1 Ordinary Cook, 35 Impossible Recipes

Can a home cook learn anything from the supercomplicated cookbooks of the world's most celebrated chefs? We asked Timothy Taylor to dive into the deep end and then throw some dinner parties for friends.
Timothy Taylor

It was while I was attempting to make "soil" that it occurred to me that my experiment with very difficult dinners might drive me insane. This is edible soil, from the cookbook by René Redzepi, chef at the world's most buzzy restaurant, Noma, in Copenhagen. Noma's soil is sprinkled on a dish called "vegetable field," which was the second course for a dinner party I was going to hold for friends in the small dining room of my home. The soil dish came after blueberries and onions, before oxtails in dark beer, and before the finale of potato chips dipped in chocolate and fennel seed.

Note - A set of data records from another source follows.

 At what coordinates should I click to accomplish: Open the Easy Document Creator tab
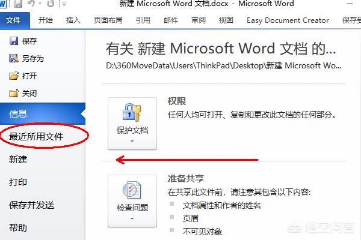[288, 20]
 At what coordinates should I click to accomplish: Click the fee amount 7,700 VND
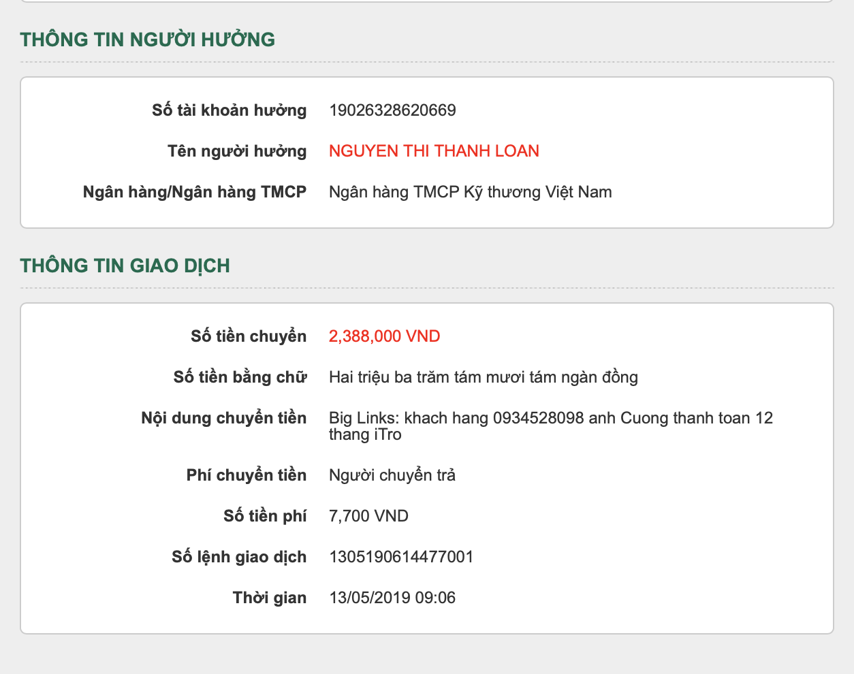pos(368,516)
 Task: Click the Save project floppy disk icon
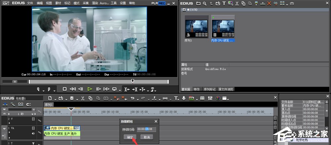point(72,98)
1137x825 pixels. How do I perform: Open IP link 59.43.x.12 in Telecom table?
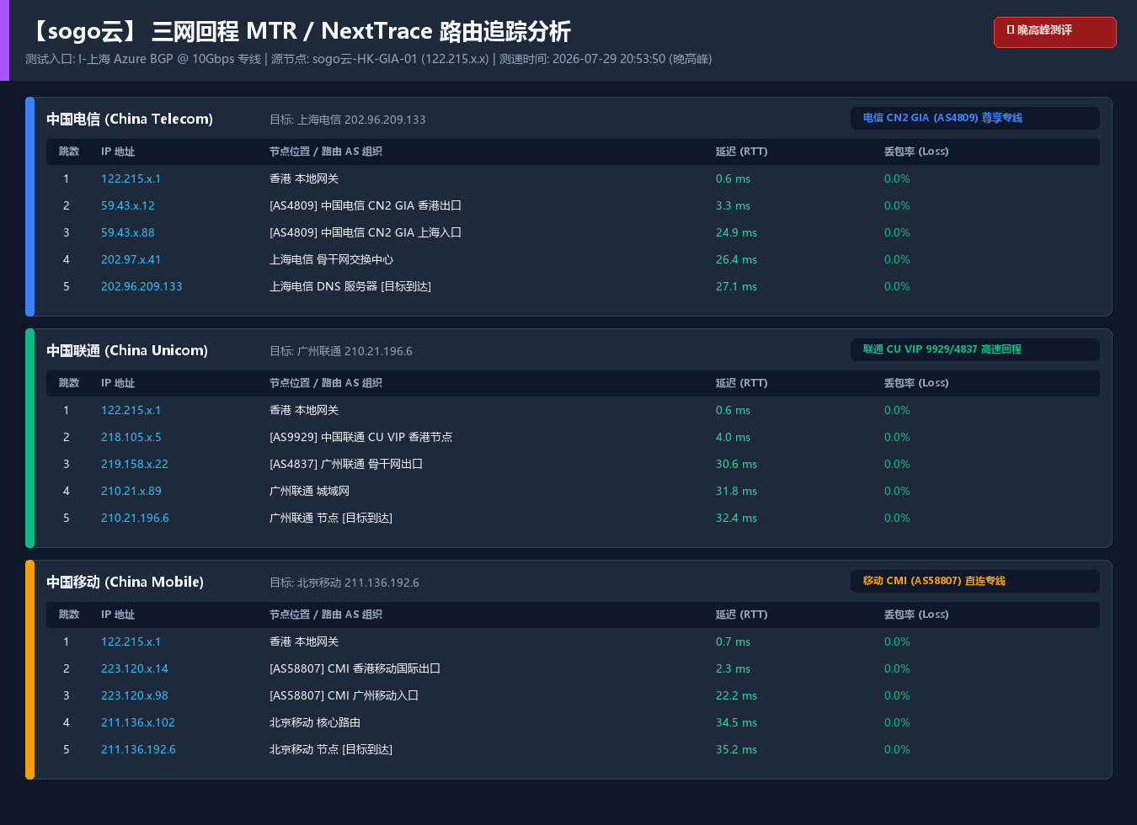click(x=128, y=205)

Only the soil wasn't working. I'd combined wheat, hazelnut, and malt flours, each weighed by gram on a scale. I'd pulsed these ingredients three times in the food processor while dribbling in five grams of beer. I'd baked the mixture at 195° for six hours, and still didn't have soil. Instead, I had rock—a solid sheet of beige slate. Push through a coarse sieve to remove the thickest lumps, the recipe suggested, at which moment I felt like heaving Redzepi's book across the kitchen. There's no room for temper tantrums in a small home kitchen, though, with no staff to terrorize, no TV audience to entertain. I had a job to do: cook really, really complicated meals all by myself over a couple of weeks from five really, really complicated cookbooks. Then serve to friends.

You've no doubt flipped through these massive, exacting culinary tomes, with their gorgeous photos and lengthy text. They have always struck me more as impressive publishing artifacts than instructional documents. In the case of Heston Blumenthal's The Fat Duck Cookbook, for example, you won't find a recipe until you've read 140 pages of restaurant history and culture notes. The other books on my list, besides Blumenthal's, were Nathan Myhrvold's Modernist Cuisine Volume 3: Animals and Plants, Thomas Keller's Under Pressure, and Daniel Humm's 11 Madison Park.

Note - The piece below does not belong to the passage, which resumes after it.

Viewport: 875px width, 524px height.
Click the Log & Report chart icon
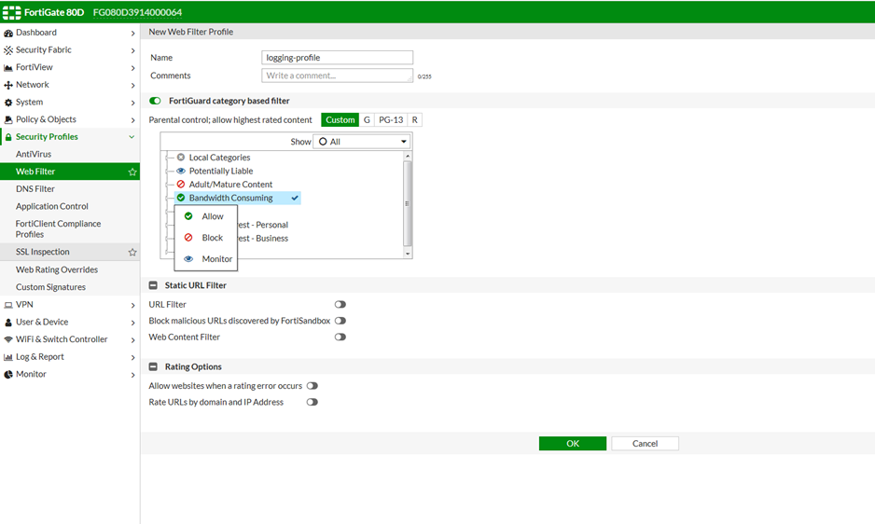8,357
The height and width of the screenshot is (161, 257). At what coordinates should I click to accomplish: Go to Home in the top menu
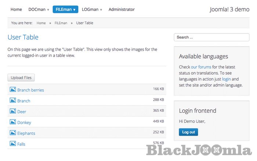coord(16,10)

"Long" doesn't begin to describe some of these recipes. One for roast turbot calls for 84 ingredients. One for Black Forest Cake features 16 subrecipes and a cross-section diagram of the cake that looks like an architectural rendering. This is food that relies on staff, commercial-grade pantries, specialty equipment, and patrons who pay through the nose. Can we even call these "cookbooks" in a meaningful way? Is a Noma recipe for soil really a recipe, or is it a note from a brilliant artist saying: Don't try this at home, folks? I was wading into hot waters to find out.

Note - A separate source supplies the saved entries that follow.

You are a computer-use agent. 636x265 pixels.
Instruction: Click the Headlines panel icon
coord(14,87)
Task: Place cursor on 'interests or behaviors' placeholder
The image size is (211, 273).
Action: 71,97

I didn't train in culinary school or work in a restaurant, but I do cook in a focused way. I spend an awful lot of time at the stove, and it's not unusual, on a Saturday morning, for my waking thoughts to concern what I will be cooking for dinner. But I knew, after studying these books, that a new level of planning would be needed.

Quite a few recipes auto-eliminated for practical reasons. Some called for ingredients I couldn't source, like goosefoot leaves or Västerbotten cheese. Others were impossible to fit into the time I had—like the 48-hour Noma walnut juice. And many recipes called for gear I didn't own: flash freezers, high-pressure vacuum packers, Thermomixes, etc.

This raises a point about restaurant-grade prep for the home cook: Even if you avoid the most gear-intensive recipes, you'll need to buy or borrow extra tools. Start with a gram-accurate kitchen scale, because virtually every recipe is measured out in precise units of weight. (How much is 75 grams of beer? Just over a third of a cup, it turns out.) You'll need more whisks, more mixing bowls, more sieves in ultrafine mesh—because nothing, apparently, is ever made in high-end kitchens without one or more strainings.

Also, you'll want more small saucepans. If you just have one you use to melt butter and such, buy more, because there isn't a recipe of this ilk that doesn't call for the preparation of numerous constituent parts to be made in advance and held until plating. Blumenthal's Saddle of Venison? By the time you serve this, you will have previously prepared and be holding: venison consommé, frankincense hydrosol, frankincense dilution, confit of vegetables, tomato fondue, sauce poivrade, a gastrique, blood cream, celeriac puree, celeriac fondants, celeriac rémoulade, civet base, red wine jelly discs, venison medallions, red wine foam, grelot onions, chestnut tuiles, and a butter emulsion. Needless to say, I avoided that recipe. I'm not a maniac.